:: Assigned task ::
Only the closing portion of the entries is to be reproduced: the line containing "Click the Paste clipboard icon" through the very last line, exactly as written.

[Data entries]
_ _ _
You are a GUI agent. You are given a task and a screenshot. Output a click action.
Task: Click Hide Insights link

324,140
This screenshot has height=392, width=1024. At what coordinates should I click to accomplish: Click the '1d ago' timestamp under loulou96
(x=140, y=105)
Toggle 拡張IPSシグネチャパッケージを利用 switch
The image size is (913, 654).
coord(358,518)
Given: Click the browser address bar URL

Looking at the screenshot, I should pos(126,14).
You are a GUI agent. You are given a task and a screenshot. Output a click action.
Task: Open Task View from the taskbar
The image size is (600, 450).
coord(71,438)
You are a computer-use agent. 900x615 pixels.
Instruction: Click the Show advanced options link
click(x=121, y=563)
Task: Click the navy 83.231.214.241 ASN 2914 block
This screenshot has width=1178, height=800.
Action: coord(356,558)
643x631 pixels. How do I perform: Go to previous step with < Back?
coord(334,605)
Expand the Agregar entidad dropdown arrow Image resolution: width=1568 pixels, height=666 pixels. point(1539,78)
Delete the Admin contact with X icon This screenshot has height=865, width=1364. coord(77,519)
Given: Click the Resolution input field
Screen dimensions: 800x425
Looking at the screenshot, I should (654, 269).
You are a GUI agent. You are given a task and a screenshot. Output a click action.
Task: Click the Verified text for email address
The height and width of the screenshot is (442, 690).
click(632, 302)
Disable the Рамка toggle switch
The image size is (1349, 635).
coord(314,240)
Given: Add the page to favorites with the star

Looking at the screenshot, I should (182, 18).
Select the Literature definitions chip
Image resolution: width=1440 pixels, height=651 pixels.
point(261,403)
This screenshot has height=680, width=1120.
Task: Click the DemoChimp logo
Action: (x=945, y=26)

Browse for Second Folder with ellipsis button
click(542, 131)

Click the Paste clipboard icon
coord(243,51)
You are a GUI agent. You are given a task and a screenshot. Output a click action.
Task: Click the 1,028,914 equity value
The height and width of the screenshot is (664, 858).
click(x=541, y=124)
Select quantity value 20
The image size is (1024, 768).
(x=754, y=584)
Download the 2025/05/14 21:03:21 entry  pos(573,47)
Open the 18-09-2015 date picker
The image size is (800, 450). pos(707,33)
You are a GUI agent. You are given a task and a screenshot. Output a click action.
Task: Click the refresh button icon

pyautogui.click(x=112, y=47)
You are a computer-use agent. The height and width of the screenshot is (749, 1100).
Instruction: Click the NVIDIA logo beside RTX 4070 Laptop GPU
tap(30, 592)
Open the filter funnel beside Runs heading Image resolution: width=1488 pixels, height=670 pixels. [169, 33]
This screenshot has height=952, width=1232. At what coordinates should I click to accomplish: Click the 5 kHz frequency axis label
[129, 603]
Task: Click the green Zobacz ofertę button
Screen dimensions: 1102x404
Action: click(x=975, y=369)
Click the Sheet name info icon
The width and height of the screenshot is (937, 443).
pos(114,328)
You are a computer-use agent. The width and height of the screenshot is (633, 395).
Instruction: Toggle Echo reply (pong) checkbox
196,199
_ _ _
:: The answer ::
Click the Paste clipboard icon
coord(243,51)
You are a GUI agent. You are given a task and a screenshot. Output a click action.
Task: Click the 1,028,914 equity value
The height and width of the screenshot is (664, 858).
click(x=541, y=124)
Select quantity value 20
The image size is (1024, 768).
(x=754, y=584)
Download the 2025/05/14 21:03:21 entry  pos(573,47)
Open the 18-09-2015 date picker
The image size is (800, 450). pos(707,33)
You are a GUI agent. You are given a task and a screenshot. Output a click action.
Task: Click the refresh button icon

pyautogui.click(x=112, y=47)
You are a computer-use agent. The height and width of the screenshot is (749, 1100).
Instruction: Click the NVIDIA logo beside RTX 4070 Laptop GPU
tap(30, 592)
Open the filter funnel beside Runs heading Image resolution: width=1488 pixels, height=670 pixels. [169, 33]
This screenshot has height=952, width=1232. At what coordinates should I click to accomplish: Click the 5 kHz frequency axis label
[129, 603]
Task: Click the green Zobacz ofertę button
Screen dimensions: 1102x404
Action: click(x=975, y=369)
Click the Sheet name info icon
The width and height of the screenshot is (937, 443).
pos(114,328)
You are a computer-use agent. The width and height of the screenshot is (633, 395).
Instruction: Toggle Echo reply (pong) checkbox
196,199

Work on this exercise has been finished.